(Dataset entries)

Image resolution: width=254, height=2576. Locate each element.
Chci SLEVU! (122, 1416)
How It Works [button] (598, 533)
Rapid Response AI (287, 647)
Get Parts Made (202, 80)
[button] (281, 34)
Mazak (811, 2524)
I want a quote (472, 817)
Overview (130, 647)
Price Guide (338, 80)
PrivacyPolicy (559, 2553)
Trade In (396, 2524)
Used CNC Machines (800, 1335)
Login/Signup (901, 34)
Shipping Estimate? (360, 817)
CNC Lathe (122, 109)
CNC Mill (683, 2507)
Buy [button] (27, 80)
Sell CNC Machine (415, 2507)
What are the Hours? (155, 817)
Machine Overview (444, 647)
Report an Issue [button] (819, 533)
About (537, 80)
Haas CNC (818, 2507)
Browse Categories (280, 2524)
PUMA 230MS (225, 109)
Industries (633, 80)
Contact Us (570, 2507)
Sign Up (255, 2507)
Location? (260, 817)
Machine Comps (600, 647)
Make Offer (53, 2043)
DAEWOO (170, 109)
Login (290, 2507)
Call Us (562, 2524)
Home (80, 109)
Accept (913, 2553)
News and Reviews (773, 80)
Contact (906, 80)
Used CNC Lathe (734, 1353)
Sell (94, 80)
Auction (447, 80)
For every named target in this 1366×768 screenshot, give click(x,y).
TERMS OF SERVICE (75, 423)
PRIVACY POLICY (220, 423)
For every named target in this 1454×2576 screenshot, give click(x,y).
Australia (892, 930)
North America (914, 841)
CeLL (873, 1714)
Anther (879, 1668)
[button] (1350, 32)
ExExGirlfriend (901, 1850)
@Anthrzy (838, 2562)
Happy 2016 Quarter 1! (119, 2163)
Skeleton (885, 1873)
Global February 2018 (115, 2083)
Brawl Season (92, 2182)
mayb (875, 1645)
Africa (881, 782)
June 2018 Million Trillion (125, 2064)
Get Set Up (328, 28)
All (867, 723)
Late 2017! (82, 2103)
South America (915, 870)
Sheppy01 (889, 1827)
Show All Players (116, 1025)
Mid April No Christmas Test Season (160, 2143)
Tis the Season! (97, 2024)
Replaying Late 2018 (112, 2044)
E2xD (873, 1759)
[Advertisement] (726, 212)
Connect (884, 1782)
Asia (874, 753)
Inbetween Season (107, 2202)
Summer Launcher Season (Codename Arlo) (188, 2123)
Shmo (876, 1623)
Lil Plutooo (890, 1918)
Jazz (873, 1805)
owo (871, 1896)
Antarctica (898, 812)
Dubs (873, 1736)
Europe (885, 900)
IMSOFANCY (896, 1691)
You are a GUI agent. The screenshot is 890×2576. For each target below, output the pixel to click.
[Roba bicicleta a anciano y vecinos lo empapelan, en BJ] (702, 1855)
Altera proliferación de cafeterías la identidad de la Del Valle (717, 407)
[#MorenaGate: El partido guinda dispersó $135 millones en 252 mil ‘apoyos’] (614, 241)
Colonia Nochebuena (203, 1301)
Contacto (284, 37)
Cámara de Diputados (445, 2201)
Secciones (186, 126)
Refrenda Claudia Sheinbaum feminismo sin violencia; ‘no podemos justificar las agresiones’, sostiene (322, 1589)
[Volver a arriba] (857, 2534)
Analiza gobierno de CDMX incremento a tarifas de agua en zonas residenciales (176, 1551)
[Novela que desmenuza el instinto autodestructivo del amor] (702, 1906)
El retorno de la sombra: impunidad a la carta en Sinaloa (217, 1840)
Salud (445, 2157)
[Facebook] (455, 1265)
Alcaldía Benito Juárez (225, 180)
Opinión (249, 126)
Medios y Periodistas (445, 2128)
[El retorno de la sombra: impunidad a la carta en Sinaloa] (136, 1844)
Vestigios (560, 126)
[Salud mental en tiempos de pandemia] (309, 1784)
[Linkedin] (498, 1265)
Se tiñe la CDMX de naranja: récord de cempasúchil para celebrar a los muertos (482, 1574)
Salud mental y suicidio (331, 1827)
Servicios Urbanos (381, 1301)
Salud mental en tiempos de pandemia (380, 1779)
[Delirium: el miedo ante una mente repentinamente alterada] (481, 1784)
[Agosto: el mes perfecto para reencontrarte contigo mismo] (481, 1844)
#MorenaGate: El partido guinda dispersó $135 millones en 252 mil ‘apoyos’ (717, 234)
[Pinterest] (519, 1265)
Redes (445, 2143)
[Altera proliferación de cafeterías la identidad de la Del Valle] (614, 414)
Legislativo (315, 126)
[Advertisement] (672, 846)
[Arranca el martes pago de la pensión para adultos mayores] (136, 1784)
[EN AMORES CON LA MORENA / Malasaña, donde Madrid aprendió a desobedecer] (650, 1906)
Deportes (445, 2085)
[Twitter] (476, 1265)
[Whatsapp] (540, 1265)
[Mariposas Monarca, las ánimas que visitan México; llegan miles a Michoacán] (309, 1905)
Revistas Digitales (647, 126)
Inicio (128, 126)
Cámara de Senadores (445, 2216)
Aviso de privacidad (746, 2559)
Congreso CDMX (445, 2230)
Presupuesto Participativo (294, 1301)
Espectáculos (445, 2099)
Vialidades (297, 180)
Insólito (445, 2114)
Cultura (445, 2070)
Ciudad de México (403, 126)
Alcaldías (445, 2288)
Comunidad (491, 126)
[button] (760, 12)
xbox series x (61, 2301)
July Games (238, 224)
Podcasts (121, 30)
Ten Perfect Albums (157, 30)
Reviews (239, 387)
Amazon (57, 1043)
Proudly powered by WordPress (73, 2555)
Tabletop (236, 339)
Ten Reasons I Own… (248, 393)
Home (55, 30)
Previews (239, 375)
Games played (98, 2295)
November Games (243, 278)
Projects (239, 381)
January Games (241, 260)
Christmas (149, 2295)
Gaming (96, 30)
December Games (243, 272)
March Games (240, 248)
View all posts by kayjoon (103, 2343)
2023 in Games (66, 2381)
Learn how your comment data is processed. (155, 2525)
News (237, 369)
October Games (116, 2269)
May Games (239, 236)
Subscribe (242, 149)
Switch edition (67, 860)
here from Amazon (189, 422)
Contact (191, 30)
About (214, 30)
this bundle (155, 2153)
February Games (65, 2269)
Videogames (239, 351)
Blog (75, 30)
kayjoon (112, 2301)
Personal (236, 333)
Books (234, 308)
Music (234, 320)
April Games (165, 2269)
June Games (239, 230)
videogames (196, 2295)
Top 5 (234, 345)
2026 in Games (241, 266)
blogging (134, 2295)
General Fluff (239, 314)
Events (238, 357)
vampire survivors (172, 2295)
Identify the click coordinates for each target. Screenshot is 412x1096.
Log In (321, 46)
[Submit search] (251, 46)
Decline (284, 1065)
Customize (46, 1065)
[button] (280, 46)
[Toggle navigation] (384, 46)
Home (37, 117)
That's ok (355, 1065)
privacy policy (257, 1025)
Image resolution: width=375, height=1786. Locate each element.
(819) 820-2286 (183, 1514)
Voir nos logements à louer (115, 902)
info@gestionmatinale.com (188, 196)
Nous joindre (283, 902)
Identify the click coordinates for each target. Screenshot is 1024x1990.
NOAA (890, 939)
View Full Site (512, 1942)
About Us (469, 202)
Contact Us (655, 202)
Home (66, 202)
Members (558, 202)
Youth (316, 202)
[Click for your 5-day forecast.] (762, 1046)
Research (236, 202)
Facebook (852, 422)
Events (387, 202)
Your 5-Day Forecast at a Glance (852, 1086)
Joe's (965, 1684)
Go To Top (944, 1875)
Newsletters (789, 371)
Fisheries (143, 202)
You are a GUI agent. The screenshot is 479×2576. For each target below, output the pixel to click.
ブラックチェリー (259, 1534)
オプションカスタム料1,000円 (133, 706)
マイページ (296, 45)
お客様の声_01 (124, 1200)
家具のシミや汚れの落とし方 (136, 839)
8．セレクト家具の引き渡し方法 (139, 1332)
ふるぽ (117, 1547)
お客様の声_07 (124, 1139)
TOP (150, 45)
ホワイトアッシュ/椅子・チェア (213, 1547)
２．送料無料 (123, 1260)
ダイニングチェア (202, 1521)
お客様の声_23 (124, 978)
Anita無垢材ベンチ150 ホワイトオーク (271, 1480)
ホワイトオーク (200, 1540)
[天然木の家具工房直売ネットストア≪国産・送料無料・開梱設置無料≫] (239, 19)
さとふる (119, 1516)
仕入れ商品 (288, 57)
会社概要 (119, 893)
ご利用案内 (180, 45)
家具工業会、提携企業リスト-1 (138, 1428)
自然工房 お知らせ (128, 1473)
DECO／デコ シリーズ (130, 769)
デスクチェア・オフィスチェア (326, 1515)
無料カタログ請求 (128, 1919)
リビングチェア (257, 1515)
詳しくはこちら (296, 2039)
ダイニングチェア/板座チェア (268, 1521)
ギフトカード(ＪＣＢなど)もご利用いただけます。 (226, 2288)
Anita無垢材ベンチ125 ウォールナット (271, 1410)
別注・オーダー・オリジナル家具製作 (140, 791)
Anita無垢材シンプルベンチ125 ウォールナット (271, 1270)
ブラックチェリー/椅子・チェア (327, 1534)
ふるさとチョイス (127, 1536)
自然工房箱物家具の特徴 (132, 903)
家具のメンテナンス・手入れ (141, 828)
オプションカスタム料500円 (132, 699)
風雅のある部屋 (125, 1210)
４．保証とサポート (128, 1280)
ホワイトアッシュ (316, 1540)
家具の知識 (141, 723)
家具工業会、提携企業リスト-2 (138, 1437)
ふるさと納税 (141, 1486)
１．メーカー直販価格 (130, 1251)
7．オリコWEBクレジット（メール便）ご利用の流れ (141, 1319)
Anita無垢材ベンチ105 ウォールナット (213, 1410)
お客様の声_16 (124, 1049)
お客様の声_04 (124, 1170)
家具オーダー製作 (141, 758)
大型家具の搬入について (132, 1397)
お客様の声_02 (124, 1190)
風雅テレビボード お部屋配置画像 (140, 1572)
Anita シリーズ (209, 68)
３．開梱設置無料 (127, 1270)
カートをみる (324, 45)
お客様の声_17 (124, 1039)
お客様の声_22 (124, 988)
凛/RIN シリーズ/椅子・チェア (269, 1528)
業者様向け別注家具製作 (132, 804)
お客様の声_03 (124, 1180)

▶ [Exercise instructions] Gather all lines with the string "開梱設置無料" from the data.

▶ [Answer section]
[天然木の家具工房直売ネットストア≪国産・送料無料・開梱設置無料≫] (239, 19)
３．開梱設置無料 (127, 1270)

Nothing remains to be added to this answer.